● **PROBLEM**
Pick out each line in these entries that contains the string "agent".
*** Opening of RECORDS FOR THE TASK ***
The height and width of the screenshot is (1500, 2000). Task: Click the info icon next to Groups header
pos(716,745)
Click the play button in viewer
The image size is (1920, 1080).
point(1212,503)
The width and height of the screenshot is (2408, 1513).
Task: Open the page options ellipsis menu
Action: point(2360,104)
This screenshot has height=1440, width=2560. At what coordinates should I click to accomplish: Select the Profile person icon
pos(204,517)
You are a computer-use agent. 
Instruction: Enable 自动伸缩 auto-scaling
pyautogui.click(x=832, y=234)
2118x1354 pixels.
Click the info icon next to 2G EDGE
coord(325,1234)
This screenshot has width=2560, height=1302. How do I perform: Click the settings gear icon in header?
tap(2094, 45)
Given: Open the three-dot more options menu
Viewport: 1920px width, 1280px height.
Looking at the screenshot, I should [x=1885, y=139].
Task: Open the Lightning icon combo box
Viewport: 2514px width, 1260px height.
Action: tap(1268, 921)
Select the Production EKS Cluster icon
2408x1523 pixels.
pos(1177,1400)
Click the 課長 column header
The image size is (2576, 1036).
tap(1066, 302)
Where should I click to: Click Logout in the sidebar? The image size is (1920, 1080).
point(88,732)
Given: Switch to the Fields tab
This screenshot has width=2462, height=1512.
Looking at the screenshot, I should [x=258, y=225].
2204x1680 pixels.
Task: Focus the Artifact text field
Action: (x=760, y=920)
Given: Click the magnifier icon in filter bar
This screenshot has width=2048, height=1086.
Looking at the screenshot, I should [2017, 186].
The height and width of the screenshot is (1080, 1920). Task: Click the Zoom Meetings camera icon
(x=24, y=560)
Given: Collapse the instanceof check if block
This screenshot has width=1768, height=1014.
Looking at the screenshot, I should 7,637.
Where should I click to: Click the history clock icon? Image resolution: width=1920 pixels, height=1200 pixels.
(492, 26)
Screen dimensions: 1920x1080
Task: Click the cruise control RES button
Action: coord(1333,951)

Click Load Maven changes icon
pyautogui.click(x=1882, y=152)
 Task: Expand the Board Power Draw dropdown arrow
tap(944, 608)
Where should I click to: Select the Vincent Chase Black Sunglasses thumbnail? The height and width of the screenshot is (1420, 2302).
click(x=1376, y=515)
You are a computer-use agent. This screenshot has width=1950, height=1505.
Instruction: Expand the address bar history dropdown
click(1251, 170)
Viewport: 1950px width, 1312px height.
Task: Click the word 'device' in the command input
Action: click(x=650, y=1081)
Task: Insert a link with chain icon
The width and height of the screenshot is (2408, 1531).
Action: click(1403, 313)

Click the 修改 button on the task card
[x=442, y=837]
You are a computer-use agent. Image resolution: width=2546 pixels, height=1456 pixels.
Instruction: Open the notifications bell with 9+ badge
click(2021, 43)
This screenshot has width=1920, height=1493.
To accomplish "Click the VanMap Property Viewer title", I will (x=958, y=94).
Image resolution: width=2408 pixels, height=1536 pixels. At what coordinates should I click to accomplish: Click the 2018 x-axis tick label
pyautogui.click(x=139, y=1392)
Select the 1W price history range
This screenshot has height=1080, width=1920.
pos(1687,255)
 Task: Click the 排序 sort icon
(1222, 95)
*** Close of RECORDS FOR THE TASK ***
● **FINAL ANSWER**
You are a computer-use agent. 
You are a computer-use agent. This screenshot has width=1950, height=1505.
You are a computer-use agent. Image resolution: width=2546 pixels, height=1456 pixels.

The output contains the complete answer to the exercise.